## start EXERCISE MATERIAL

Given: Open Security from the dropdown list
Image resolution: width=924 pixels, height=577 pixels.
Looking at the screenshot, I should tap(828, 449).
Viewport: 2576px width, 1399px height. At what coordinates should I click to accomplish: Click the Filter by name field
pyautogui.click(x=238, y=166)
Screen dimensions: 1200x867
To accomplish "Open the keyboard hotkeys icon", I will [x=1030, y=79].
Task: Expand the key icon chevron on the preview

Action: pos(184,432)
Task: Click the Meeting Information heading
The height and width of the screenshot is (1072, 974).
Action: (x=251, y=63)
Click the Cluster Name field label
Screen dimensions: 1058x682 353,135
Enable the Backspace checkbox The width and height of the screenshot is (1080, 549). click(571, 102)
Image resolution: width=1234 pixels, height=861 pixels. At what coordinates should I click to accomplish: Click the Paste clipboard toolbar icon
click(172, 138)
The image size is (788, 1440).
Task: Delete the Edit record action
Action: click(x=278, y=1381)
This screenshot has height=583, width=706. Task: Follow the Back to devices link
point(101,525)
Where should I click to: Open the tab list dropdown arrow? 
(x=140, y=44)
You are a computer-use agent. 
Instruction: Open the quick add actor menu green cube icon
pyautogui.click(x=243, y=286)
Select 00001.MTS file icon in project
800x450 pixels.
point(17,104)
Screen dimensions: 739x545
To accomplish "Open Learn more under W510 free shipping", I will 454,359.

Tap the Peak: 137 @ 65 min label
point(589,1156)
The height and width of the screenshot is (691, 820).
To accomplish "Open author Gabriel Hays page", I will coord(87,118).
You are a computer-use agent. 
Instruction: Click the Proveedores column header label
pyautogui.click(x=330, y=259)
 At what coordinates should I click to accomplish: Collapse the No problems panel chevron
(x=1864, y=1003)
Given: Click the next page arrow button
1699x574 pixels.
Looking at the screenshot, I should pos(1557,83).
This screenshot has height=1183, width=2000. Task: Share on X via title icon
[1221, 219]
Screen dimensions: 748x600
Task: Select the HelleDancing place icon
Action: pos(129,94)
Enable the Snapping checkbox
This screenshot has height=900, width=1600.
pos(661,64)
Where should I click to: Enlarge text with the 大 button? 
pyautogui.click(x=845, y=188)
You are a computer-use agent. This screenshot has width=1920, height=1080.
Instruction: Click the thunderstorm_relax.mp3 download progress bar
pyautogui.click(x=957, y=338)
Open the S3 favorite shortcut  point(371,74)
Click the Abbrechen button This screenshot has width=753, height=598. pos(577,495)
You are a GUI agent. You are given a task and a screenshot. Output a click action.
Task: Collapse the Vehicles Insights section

## end EXERCISE MATERIAL

Extract every line of the records above that contains the string "accomplish". Letter case counts.

● **TASK OUTPUT**
Viewport: 2576px width, 1399px height. At what coordinates should I click to accomplish: Click the Filter by name field
To accomplish "Open the keyboard hotkeys icon", I will [x=1030, y=79].
Image resolution: width=1234 pixels, height=861 pixels. At what coordinates should I click to accomplish: Click the Paste clipboard toolbar icon
To accomplish "Open Learn more under W510 free shipping", I will 454,359.
To accomplish "Open author Gabriel Hays page", I will coord(87,118).
 At what coordinates should I click to accomplish: Collapse the No problems panel chevron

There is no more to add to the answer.